■ Task goal ■
Every record is to be printed exactly as it appears.

■ Records provided ■
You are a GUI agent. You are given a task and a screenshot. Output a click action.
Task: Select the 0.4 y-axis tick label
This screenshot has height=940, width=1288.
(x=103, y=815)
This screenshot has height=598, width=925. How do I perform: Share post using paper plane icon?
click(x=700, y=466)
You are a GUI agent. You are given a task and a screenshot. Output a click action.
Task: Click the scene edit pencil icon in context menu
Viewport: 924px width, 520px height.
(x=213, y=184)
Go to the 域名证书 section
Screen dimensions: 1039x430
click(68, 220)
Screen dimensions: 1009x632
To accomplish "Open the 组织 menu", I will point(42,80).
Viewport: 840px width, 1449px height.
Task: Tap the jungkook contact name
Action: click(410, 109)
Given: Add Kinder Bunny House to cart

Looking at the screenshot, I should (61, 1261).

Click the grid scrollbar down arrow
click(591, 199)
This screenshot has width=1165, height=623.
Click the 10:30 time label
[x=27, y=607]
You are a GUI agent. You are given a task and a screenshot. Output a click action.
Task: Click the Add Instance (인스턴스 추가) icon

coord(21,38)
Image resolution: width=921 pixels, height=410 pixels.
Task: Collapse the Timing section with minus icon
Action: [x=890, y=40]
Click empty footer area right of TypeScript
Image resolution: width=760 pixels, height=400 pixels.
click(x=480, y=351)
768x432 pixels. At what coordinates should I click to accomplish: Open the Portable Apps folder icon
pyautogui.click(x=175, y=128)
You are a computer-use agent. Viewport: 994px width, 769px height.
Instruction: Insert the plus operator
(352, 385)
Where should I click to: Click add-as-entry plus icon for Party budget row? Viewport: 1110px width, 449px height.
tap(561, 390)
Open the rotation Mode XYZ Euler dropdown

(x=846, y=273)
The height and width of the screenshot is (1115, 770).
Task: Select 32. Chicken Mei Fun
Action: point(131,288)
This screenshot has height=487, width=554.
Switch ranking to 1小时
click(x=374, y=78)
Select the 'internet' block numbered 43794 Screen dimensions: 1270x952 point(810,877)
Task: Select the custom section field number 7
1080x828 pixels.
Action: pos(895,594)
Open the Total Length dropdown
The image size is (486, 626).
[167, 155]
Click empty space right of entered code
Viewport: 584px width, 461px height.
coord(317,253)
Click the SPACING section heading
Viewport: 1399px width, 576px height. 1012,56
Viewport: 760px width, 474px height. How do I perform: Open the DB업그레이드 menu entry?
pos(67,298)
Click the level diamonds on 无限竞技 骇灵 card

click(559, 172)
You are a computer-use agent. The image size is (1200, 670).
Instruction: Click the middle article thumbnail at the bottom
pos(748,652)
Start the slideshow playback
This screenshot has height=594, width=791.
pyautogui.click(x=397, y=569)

■ Solution for this exercise ■
You are a GUI agent. You are given a task and a screenshot. Output a click action.
Task: Select the 0.4 y-axis tick label
This screenshot has height=940, width=1288.
(x=103, y=815)
This screenshot has height=598, width=925. How do I perform: Share post using paper plane icon?
click(x=700, y=466)
You are a GUI agent. You are given a task and a screenshot. Output a click action.
Task: Click the scene edit pencil icon in context menu
Viewport: 924px width, 520px height.
(x=213, y=184)
Go to the 域名证书 section
Screen dimensions: 1039x430
click(68, 220)
Screen dimensions: 1009x632
To accomplish "Open the 组织 menu", I will point(42,80).
Viewport: 840px width, 1449px height.
Task: Tap the jungkook contact name
Action: click(410, 109)
Given: Add Kinder Bunny House to cart

Looking at the screenshot, I should (61, 1261).

Click the grid scrollbar down arrow
click(591, 199)
This screenshot has width=1165, height=623.
Click the 10:30 time label
[x=27, y=607]
You are a GUI agent. You are given a task and a screenshot. Output a click action.
Task: Click the Add Instance (인스턴스 추가) icon

coord(21,38)
Image resolution: width=921 pixels, height=410 pixels.
Task: Collapse the Timing section with minus icon
Action: [x=890, y=40]
Click empty footer area right of TypeScript
Image resolution: width=760 pixels, height=400 pixels.
click(x=480, y=351)
768x432 pixels. At what coordinates should I click to accomplish: Open the Portable Apps folder icon
pyautogui.click(x=175, y=128)
You are a computer-use agent. Viewport: 994px width, 769px height.
Instruction: Insert the plus operator
(352, 385)
Where should I click to: Click add-as-entry plus icon for Party budget row? Viewport: 1110px width, 449px height.
tap(561, 390)
Open the rotation Mode XYZ Euler dropdown

(x=846, y=273)
The height and width of the screenshot is (1115, 770).
Task: Select 32. Chicken Mei Fun
Action: point(131,288)
This screenshot has height=487, width=554.
Switch ranking to 1小时
click(x=374, y=78)
Select the 'internet' block numbered 43794 Screen dimensions: 1270x952 point(810,877)
Task: Select the custom section field number 7
1080x828 pixels.
Action: pos(895,594)
Open the Total Length dropdown
The image size is (486, 626).
[167, 155]
Click empty space right of entered code
Viewport: 584px width, 461px height.
coord(317,253)
Click the SPACING section heading
Viewport: 1399px width, 576px height. 1012,56
Viewport: 760px width, 474px height. How do I perform: Open the DB업그레이드 menu entry?
pos(67,298)
Click the level diamonds on 无限竞技 骇灵 card

click(559, 172)
You are a computer-use agent. The image size is (1200, 670).
Instruction: Click the middle article thumbnail at the bottom
pos(748,652)
Start the slideshow playback
This screenshot has height=594, width=791.
pyautogui.click(x=397, y=569)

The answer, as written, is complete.